DE VOLTA AO PARAÍSO

Todos nós - mesmo os ateus - temos a esperança de uma vida eterna. De superar a morte. Quer sendo acolhidos no Paraíso, quer sendo lembrado por pessoas, principalmente familiares e entes queridos. No fundo, desejamos, ao menos, que nossos feitos em vida sirvam para deixar marcas na memória dos que aprenderam a nos admirar.

Daí, os conselhos, as regras e os exemplos para que nos comportemos bem em vida. Que sejamos justos e fraternos em nossas atitudes. Os cristãos tomam o exemplo e os ensinamentos de Jesus Cristo. Os católicos vão além, buscam incluir os santos ou os comuns beatificados entre as referências do bem.

Ultrapassar o “fim” é a principal razão que abre a dicotomia entre matéria e espírito ou alma**. Pelo “fim”, entrega-se a matéria em sacrifício para preservar a alma. Serve como consolo, mas não deixa de ser a maior razão para supervalorizar o espírito em relação à matéria. Contudo, essa concepção pode ensejar o risco de se admitir que ao Criador só interessa a alma. Lógica que não ajuda a entender a criação nem as criaturas.

Mais fácil é considerar corpo e alma como partes intimamente integradas e fundamentais ao ser. São elementos de afetação mútua. Ou seja: o espírito afeta – altera, modela - a matéria e vice-versa. Possivelmente com variações em sentido, intensidade, eficiência etc. Idade física cronológica, estímulos externos e humores fisiológicos internos seriam fatores determinantes dessa variação.

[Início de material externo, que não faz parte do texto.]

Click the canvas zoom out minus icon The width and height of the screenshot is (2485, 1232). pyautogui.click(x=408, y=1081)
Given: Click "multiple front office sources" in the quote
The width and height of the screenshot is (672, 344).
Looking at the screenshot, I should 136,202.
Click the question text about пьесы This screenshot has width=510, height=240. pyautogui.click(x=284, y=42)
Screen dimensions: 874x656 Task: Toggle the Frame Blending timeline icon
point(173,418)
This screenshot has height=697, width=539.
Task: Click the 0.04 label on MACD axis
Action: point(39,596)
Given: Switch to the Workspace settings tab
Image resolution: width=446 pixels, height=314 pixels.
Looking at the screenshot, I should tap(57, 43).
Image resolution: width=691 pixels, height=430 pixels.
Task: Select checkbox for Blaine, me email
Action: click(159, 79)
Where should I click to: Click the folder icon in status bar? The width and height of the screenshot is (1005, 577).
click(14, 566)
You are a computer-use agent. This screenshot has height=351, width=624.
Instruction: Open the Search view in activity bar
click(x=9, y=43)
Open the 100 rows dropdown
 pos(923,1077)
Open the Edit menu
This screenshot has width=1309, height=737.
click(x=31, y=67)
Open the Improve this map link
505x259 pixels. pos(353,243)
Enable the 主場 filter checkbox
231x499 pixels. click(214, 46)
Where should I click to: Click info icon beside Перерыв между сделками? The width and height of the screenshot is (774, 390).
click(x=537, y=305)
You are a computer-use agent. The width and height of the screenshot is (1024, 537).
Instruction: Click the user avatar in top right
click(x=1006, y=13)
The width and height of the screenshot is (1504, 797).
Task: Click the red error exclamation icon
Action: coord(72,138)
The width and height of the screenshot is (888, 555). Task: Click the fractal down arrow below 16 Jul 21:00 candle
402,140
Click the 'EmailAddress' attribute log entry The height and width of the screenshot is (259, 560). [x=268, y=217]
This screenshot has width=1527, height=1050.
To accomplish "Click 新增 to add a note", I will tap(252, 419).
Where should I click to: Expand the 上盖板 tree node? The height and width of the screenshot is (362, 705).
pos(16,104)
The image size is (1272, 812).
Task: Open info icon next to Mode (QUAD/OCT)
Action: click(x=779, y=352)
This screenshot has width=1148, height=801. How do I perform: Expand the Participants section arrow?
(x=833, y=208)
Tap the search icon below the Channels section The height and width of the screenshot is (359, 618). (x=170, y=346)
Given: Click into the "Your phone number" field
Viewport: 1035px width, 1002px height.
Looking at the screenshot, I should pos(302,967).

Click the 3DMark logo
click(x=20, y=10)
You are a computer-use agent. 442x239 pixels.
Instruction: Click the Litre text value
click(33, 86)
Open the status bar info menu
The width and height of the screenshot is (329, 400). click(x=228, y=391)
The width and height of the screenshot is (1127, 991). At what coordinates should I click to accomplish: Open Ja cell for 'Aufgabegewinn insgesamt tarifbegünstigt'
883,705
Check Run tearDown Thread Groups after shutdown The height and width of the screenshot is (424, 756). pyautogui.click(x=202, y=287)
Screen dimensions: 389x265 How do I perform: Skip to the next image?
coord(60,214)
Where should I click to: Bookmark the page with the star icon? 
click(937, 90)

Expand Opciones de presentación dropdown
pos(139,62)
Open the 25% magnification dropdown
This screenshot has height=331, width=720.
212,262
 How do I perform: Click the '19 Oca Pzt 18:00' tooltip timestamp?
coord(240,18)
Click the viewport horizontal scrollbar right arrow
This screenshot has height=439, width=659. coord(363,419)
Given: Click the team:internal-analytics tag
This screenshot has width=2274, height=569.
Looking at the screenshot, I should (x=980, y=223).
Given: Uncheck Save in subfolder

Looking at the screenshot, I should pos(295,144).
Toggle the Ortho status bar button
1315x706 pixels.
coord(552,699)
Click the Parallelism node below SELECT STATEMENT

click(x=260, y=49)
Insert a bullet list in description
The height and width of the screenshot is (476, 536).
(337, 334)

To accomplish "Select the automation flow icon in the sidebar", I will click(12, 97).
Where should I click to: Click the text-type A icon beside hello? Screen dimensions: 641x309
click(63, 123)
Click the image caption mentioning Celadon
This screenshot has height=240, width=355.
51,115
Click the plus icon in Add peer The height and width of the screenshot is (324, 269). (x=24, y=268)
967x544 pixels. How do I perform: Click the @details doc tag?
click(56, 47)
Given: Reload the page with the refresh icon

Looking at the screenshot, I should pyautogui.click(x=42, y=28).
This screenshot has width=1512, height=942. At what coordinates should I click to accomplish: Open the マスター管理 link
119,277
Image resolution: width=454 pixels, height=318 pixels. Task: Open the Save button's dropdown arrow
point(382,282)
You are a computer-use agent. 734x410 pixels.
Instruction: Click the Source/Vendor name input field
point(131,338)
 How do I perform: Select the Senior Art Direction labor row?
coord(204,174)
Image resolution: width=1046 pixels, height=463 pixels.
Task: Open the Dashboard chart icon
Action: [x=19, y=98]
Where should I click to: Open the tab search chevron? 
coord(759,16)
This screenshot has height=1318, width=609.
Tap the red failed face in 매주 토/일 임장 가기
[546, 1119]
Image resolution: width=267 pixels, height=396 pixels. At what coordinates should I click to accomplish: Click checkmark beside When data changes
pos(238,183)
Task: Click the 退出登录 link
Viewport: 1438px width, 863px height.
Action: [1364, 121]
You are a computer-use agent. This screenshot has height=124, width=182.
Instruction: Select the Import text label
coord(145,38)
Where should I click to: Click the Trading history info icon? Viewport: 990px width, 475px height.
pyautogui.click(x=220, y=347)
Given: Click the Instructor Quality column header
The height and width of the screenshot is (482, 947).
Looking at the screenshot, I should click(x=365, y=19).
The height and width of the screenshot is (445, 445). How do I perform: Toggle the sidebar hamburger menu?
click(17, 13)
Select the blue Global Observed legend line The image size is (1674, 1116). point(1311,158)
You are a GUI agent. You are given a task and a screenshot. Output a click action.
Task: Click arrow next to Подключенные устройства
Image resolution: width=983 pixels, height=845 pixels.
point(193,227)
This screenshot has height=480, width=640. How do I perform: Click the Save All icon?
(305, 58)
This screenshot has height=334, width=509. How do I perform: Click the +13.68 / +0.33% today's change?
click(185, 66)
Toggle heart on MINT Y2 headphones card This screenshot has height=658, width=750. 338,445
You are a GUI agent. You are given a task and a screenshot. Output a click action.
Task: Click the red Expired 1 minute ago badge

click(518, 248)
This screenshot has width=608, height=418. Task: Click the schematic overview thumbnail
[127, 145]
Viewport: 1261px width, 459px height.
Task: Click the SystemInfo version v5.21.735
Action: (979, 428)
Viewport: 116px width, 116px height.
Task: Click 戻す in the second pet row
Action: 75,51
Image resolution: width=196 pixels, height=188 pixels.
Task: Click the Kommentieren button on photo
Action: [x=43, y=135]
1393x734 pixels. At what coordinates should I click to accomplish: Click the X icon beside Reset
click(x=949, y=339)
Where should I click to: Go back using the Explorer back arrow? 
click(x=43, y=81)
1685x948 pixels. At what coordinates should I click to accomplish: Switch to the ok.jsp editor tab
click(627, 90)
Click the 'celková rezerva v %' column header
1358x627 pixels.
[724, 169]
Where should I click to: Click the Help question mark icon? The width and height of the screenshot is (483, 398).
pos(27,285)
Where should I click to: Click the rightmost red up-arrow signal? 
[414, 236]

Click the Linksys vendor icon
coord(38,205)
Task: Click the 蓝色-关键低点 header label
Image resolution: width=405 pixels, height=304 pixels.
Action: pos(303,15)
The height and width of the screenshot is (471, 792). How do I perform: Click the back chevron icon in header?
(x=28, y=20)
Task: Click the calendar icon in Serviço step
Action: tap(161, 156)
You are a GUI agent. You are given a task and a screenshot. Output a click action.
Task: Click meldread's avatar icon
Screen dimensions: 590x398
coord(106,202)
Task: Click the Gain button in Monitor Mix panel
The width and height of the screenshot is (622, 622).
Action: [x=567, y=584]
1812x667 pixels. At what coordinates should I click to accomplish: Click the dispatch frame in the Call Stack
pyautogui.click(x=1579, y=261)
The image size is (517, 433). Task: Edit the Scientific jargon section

O desfazimento da interação espírito-matéria ocorre de modo definitivo com a morte física. A matéria se desfaz até sua mineralização. O espírito, ao contrário, não se consome. Para os cristãos pode ser condenado ao sofrimento eterno, como elevado ao gozo do Paraíso. Para os espiritualistas, o espírito se recicla sempre na direção do aperfeiçoamento. Com maior ou menor velocidade, ainda que, para tanto, possa ser submetido a tropeços, sacrifícios em suas reencarnações. Nas religiões espiritualistas orientais, a purificação e o aperfeiçoamento espiritual têm como fim glorioso sua transformação em luz.

Em suma, por qualquer dessas linhas racionais, o que se busca é a vida eterna, sob forte preocupação com o destino além do fim.

Intrigante é notar que as religiões não se preocupam muito com a precedência espiritual. O “antes do início”. A encarnação, como querem uns. De onde veio nosso espírito. Os espiritualistas são os únicos que falam do assunto, ainda que de modo tangencial. Continuam, contudo, a valorizar mais o espírito desencarnado que o encarnado. Talvez por representar consolo aos vivos no sentimento da falta.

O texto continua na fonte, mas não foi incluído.